▶ [GIVEN DATA]
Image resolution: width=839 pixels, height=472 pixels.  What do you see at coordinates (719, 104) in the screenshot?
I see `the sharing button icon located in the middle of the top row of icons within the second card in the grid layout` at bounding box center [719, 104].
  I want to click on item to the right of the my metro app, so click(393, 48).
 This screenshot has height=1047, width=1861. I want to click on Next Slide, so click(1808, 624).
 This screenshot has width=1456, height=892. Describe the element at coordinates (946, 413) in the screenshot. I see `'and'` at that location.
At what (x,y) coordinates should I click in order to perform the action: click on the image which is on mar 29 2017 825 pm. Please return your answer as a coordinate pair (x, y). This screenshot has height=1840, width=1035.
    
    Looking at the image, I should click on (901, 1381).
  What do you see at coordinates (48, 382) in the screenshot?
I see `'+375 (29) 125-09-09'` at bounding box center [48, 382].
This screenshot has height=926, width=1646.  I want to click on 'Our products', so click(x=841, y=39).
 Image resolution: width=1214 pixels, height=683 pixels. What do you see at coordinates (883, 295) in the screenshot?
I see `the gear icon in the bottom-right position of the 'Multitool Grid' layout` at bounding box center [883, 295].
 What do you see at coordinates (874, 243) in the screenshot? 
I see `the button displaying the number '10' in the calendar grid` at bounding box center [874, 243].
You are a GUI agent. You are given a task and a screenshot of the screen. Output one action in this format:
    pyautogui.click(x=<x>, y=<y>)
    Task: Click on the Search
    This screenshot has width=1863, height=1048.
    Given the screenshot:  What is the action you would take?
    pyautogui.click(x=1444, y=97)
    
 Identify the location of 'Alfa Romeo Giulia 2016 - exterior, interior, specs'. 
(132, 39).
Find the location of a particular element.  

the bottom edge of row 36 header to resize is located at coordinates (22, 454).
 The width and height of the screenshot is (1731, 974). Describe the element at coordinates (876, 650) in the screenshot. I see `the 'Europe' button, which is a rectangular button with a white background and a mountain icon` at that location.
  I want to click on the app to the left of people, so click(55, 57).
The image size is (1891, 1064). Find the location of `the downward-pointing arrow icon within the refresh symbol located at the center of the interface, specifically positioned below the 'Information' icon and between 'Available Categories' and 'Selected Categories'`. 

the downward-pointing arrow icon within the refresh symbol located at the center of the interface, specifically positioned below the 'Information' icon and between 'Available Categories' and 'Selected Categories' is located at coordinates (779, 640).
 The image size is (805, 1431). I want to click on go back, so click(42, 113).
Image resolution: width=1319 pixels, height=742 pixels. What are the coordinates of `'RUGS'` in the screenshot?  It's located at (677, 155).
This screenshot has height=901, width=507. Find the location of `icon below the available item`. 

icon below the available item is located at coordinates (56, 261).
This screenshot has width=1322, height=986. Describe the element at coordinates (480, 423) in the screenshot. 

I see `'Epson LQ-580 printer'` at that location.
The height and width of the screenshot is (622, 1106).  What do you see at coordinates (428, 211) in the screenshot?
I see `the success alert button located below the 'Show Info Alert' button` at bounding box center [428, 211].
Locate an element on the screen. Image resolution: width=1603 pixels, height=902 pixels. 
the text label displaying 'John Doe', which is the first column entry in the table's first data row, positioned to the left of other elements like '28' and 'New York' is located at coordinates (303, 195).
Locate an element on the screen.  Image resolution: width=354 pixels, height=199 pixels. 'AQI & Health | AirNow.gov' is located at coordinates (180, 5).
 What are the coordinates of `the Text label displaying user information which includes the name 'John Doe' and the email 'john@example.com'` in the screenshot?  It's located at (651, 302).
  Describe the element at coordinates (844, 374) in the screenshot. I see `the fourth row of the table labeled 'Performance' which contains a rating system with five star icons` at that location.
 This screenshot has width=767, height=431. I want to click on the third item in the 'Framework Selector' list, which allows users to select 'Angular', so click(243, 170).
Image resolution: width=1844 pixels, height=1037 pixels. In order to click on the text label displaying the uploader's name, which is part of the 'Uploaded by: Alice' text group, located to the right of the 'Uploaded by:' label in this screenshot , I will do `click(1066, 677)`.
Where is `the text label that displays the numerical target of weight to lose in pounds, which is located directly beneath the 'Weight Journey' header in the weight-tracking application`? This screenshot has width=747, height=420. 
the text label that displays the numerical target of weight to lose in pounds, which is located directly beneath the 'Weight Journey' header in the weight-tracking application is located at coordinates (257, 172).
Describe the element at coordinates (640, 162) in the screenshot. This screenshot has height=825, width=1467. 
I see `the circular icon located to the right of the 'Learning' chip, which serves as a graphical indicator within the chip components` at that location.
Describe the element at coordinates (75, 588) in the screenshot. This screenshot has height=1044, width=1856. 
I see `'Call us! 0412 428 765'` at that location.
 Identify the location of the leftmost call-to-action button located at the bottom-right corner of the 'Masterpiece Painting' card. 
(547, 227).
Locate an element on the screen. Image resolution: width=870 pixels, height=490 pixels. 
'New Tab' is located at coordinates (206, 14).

▶ [DIRECTION] Copy out the material word for word, starting with the line that contains "Locate an element on the screen. Image resolution: width=870" and going on through the end of the material.

▶ [SOLUTION BELOW]
Locate an element on the screen. Image resolution: width=870 pixels, height=490 pixels. 
'New Tab' is located at coordinates (206, 14).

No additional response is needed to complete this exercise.